Wstęp

Wrodzony przerost nadnerczy (WPN) przed wprowadzeniem przesiewu noworodkowego rozpoznawany był początkowo na podstawie objawów klinicznych lub dodatniego wywiadu rodzinnego potwierdzonym odpowiednimi badaniami.

Opis przypadków

Przedstawiono dwa noworodki płci żeńskiej, urodzone wkrótce po wprowadzeniu programu badań przesiewowych w kierunku WPN w Wielkopolsce, z nie całkiem typowymi wynikami badań przesiewowych. Pacjentki, odpowiednio 1 i 2, urodzone o czasie, były wypisane z oddziałów noworodkowych bez podejrzenia o chorobę. Po wykonaniu kompletu badań przesiewowych dziewczynki były przyjęte na oddział endokrynologii dziecięcej w celu diagnostyki WPN. W obu przypadkach przy przyjęciu nie było typowych objawów klinicznych choroby. W teście z ACTH zaobserwowano brak rezerwy nadnerczowej w zakresie wydzielania kortyzolu oraz nieprawidłowy przyrost stężenia 17-OHP. W profilu steroidowym w dobowej zbiórce moczu metodą GC-MS potwierdzono rozpoznanie. U obu pacjentek włączono leczenie hydrokortyzonem i fludrokortyzonem. Analiza genetyczna potwierdziła mutacje w genie CYP21A2.

Dyskusja i wniosek

Badanie przesiewowe pozwoliło ujawnić miernie nasiloną klinicznie formę wrodzonego przerostu nadnerczy i rozpocząć leczenie substytucyjne u dwóch noworodków płci żeńskiej bez typowych objawów klinicznych. Postępowanie to pozwoliło zapobiec pogłębianiu się wirylizacji u tych dziewcząt oraz wygenerowaniu GnRH-niezależnego przedwczesnego dojrzewania płciowego.
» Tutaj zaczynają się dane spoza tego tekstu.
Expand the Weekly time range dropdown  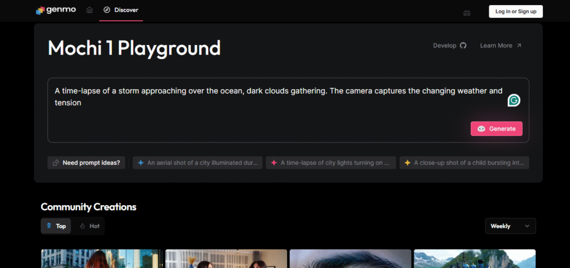(510, 226)
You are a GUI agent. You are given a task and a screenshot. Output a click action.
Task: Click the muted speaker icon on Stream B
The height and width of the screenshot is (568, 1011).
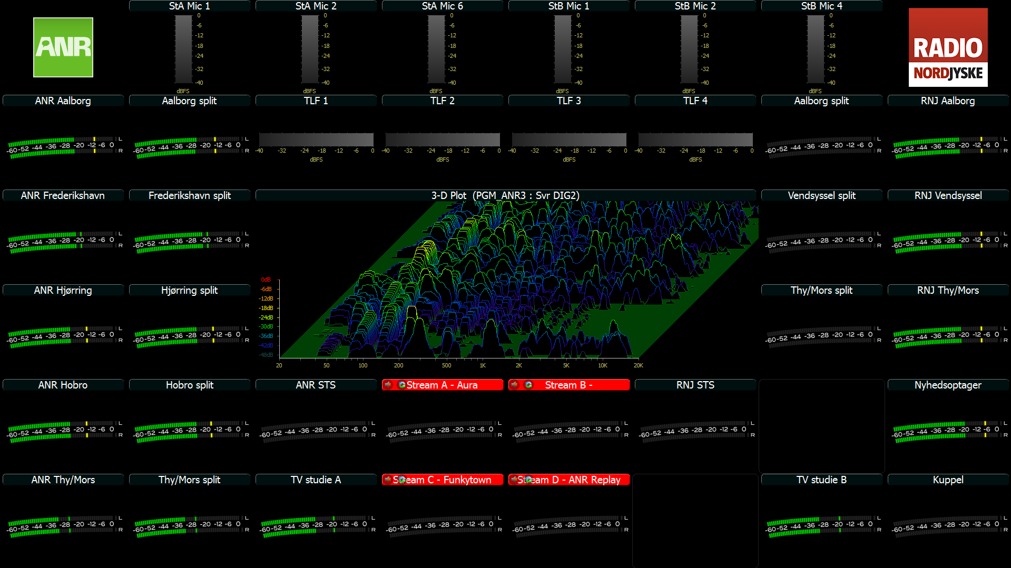tap(515, 385)
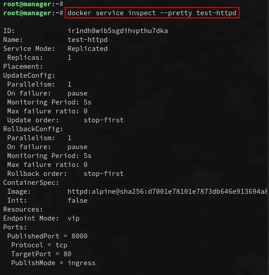Click the Update order stop-first value
This screenshot has width=269, height=275.
click(x=104, y=120)
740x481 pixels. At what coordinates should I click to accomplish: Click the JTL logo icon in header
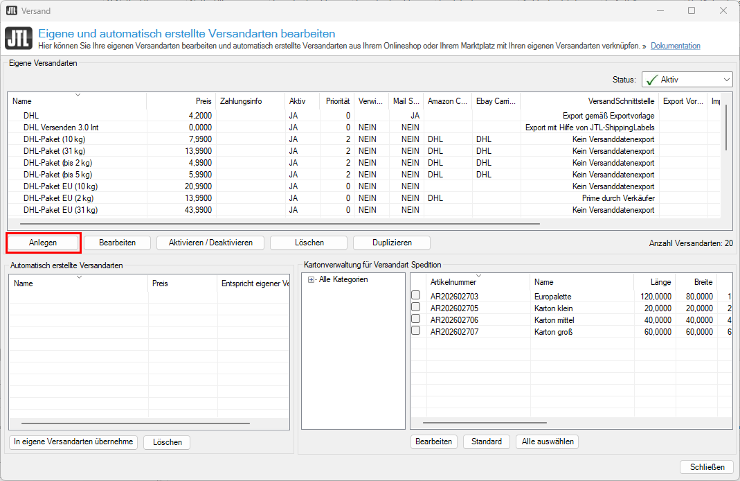[18, 39]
Przy nietypowych wynikach badań przesiewowych bardzo istotne są dane kliniczne, szczególnie informacja o wirylizacji w obrębie narządów płciowych noworodka. Dlatego tak ważna jest wnikliwa ocena narządów płciowych zewnętrznych w oddziałach neonatologicznych i informowanie laboratoriów przesiewowych o każdej, nawet najmniejszej nieprawidłowości u dziecka. Pozwoli to przeprowadzić krótszą ścieżkę przesiewu, istotnie skracając czas do postawienia diagnozy.